Instructions to follow: Rewrite the passage of the random walk book review starting with "That said, the" and going on through "more of them.", putting "real effort" in place of "serious effort".

Source extract:
Content starts
Gregory F. Lawler and Vlada Limic
Publisher: 
Cambridge University Press
Publication Date: 
2010
Number of Pages: 
364
Format: 
Hardcover
Series: 
Cambridge Studies in Advanced Mathematics 123
Price: 
75.00
ISBN: 
9780521519182
Category: 
Textbook
[Reviewed by
Miklós Bóna
, on
09/19/2010
]

The title is misleading in two ways. First, there is nothing "introductory" about this book. It is a high-level reference book primarily intended for researchers. Anyone without at least an advanced graduate student's knowledge of the field will find the material difficult to read. Definitions that are below that level are not announced in the book. Second, the subject of the book is a special kind of random walk, namely the random walk corresponding to increment distributions with zero mean and finite variance.

That said, the authors make a serious effort to make the difficult material readable for the expert audience that will use the book. Sometimes they stop the course of formal proofs for a plain English discussion of ideas, or explain why a seemingly simpler approach would not work. This reviewer appreciated these parts, and would have liked to see even more of them.

There are relatively few exercises, and none have their solutions included in the book, which is perhaps not surprising for a book intended as a reference material. See the table of contents for more details about what is in the book.


Miklós Bóna is Professor of Mathematics at the University of Florida.

Preface; 1. Introduction; 2. Local central limit theorem; 3. Approximation by Brownian motion; 4. Green's function; 5. One-dimensional walks; 6. Potential theory; 7. Dyadic coupling; 8. Additional topics on simple random walk; 9. Loop measures; 10. Intersection probabilities for random walks; 11. Loop-erased random walk; Appendix; Bibliography; Index of symbols; Index.
Content ends
Pixel coordinate grounding data
Content starts
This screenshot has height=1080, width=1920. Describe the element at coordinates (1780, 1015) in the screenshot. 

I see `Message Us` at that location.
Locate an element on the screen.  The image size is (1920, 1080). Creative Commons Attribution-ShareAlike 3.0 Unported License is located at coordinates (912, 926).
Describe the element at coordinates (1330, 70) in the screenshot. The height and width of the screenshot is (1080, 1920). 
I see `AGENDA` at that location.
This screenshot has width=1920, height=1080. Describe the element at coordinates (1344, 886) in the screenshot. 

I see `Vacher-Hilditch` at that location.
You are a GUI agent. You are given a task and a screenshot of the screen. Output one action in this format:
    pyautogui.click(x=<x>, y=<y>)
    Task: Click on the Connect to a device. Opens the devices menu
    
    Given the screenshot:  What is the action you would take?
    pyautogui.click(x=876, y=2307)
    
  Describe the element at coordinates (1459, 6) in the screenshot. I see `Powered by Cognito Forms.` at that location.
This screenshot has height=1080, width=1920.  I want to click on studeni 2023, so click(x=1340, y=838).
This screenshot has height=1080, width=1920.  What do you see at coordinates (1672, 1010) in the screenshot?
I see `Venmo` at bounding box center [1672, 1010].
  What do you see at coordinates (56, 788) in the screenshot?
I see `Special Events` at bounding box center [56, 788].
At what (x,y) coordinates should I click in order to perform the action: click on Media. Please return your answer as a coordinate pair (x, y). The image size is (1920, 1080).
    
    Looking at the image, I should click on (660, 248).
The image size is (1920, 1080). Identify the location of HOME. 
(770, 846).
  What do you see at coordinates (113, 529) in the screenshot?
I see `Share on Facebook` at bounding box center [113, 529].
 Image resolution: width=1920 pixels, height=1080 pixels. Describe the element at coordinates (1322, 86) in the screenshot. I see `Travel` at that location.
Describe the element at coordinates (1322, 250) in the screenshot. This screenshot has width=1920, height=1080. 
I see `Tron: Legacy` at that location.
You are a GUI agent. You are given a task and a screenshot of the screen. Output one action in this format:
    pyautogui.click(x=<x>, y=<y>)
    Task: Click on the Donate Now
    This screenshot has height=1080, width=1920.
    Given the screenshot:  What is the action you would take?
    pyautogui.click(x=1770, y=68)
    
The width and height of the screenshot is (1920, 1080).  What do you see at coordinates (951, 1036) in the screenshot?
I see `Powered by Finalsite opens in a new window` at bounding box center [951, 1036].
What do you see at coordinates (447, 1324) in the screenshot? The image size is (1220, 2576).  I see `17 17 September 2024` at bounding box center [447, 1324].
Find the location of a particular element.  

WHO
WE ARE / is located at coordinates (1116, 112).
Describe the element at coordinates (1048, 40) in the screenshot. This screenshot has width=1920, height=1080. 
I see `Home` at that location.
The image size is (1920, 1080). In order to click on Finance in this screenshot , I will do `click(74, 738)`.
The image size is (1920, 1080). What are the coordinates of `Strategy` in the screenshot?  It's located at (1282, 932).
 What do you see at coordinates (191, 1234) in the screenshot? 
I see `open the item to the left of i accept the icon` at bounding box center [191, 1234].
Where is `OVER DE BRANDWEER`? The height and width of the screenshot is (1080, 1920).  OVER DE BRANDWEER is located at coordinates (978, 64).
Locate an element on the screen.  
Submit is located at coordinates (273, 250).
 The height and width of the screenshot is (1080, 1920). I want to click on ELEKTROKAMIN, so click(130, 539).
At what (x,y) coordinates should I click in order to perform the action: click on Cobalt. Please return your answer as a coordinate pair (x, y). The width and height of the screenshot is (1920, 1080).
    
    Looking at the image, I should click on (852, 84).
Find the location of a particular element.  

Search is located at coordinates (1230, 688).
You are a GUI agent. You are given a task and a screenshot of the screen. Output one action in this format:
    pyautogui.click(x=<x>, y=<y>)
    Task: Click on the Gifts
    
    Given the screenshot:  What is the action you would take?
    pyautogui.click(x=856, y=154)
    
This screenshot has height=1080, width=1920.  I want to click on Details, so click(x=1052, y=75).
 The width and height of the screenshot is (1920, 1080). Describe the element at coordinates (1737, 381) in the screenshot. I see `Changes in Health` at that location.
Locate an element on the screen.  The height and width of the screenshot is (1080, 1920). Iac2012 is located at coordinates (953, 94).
Content ends
Answer to this task:
That said, the authors make a real effort to make the difficult material readable for the expert audience that will use the book. Sometimes they stop the course of formal proofs for a plain English discussion of ideas, or explain why a seemingly simpler approach would not work. This reviewer appreciated these parts, and would have liked to see even more of them.